DataWalk is an advanced analytics tool with several important innovations. On one hand, the company’s information processing system performs IBM i2 Analyst’s Notebook and Palantir Gotham type functions — just with a more sophisticated and intuitive interface. On the other hand, Westphal’s vision for advanced analytics has moved past what he accomplished with his previous venture Visual Analytics. Raytheon bought that company in 2013. Mr. Westphal has turned his attention to DataWalk. The full text of our conversation appears below.

The Westphal Interview: Autumn 2020

Thanks for taking the time to speak with me today. Why DataWalk:

Raytheon acquired my previous company, Visual Analytics, in 2013 and I initially stayed on to help with the transition. Raytheon is an exceptional company, they are extremely innovative, they help defend and protect our national security, they have incredible talent, and, they’re really good at integrating and configuring technologies. However, Raytheon is not a commercial software development shop and I wanted to get back-to-basics with a smaller and more agile organization to serve a broader “investigative” community from regional police organizations to large federal agencies. I saw the DataWalk platform as the catalyst to enable this transition and with my background, I could help guide and affect its progression into the marketplace.

Would you describe the principal technical and feature differences between Visual Analytics and DataWalk?

When I co-founded Visual Analytics back in 1998, the Apache Software Foundation did not exist. Thus, we had to innovate, design, and create some very advanced software, techniques, and systems from scratch to deliver our analytical platform (Data Clarity) into this fledgling marketplace. It was challenging, invigorating, and rewarding to see our system evolve and address some very complex environments across a wide range of agencies including the Defense Intelligence Agency, DISA, FinCEN, IRS, FBI, CIA, US Army, US Marshals Service, and the New York Police Department to name a few, plus deployments to over 40 countries while working extensively through our partnership channels. The system was very capable and feature-rich but it required some upfront training to configure and use properly.

I’ve always been very “user-focused” and have significant client-empathy to deliver better analytics through powerful visualizations, intuitive interactions, and focused outcomes. One goal I always wanted to achieve was to define a process to naturally and non-intrusively capture the tacit knowledge a user employs while analyzing data. A way to share this encoded knowledge with other users in a secure, reliable, and manageable fashion using methods that are transparent and easy to understand, evaluate, and audit.

DataWalk eloquently addresses this need as each click, filter, query, or selection in the graphical user interface, called the Universe Viewer, generates a breadcrumb defining the selected action. You can see examples on the DataWalk Web site. As users progress in their analyses, these breadcrumbs chain together and form workflows.

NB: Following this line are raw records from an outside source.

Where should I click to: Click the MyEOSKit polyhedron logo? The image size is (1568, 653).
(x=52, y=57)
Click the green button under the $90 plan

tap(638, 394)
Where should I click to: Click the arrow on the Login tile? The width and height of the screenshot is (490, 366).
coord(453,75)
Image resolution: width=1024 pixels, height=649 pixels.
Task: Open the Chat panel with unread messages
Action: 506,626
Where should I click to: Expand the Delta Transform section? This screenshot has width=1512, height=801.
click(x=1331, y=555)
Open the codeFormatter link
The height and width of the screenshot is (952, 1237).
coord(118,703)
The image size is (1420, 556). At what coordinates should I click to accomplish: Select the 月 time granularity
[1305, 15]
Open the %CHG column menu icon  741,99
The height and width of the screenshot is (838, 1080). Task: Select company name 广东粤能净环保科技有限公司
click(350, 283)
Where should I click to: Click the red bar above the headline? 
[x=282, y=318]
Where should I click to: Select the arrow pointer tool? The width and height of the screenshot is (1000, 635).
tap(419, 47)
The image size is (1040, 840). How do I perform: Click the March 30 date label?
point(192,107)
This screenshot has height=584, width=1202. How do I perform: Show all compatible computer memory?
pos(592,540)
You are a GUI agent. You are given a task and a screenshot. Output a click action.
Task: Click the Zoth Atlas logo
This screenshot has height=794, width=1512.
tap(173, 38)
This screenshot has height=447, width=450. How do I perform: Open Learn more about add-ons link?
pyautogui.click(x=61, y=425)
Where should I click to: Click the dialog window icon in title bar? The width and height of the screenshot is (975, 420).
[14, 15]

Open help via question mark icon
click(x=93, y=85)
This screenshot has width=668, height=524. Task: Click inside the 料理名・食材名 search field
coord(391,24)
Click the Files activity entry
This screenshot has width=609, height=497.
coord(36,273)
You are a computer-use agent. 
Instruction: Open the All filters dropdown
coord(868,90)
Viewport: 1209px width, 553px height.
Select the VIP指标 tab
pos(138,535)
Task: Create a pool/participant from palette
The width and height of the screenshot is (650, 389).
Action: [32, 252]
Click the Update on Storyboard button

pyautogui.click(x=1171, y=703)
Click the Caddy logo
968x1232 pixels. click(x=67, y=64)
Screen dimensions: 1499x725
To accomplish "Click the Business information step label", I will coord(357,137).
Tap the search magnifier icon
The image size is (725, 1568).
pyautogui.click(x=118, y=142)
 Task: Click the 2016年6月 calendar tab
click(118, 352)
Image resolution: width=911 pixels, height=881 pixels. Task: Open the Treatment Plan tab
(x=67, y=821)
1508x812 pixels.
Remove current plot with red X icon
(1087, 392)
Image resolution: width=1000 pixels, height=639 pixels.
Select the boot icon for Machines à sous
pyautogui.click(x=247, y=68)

With DataWalk it’s easy to go back and change a parameter, pursue a different analytical branch, or simply save the results.

Once the workflow is saved, they are accessible in a user-dashboard to re-run or use as an alert to monitor for specific changes in the underlying data sets. They also form the basis for risk-scoring where each workflow is individually weighted. There can be dozens of scores created with different combinations of workflows and any single entity (for example, a person, address, transaction, account, etc.) can be part of many risk scores – which are easily aggregated into a master-risk-score, if required.

Imagine creating a library of workflows to cover the conditions for analyzing suspicious banking transactions, detecting fraudulent activities, flagging improper payments, evaluating communication records for collusion, examining log files for cyber-crimes, exposing human trafficking patterns, or monitoring sources to detect terrorist behaviors. DataWalk has achieved these capabilities using a consistent and repeatable framework to capture and democratize the domain knowledge.

Palantir Technologies went public and as part of that process, the company revealed that it had fewer than 140 customers and was losing hundreds of millions of dollars. What differentiates DataWalk from Palantir?

My elevator speech often starts with, “We are a cost-affordable and integrator friendly alternative to Palantir…” Fundamentally, our business models are very different. Palantir tends to be a one-stop shop (all-or-nothing) delivering professional services wrapped around a core technology. Whereas DataWalk directly sells software licenses designed as an easy-to-configure, user-centric platform that quickly couples with different sources and external (federated) systems.

DataWalk’s system and method for accessing processed content delivers cross-corpus results. A DataWalk user gets a view across text, numbers, and other content without having to perform separate data manipulations.

In comparing the technical features and functions, as posted by Palantir regarding their Titan release a majority of their “innovative” features appear to reflect capabilities that already exist within DataWalk. Both are highly scalable, both support collaboration, and both support accessing external interfaces – to name a few similarities. Of course, each tool has their own strengths and weaknesses depending on what requirements are evaluated. However, there are some “real” differences between our platforms.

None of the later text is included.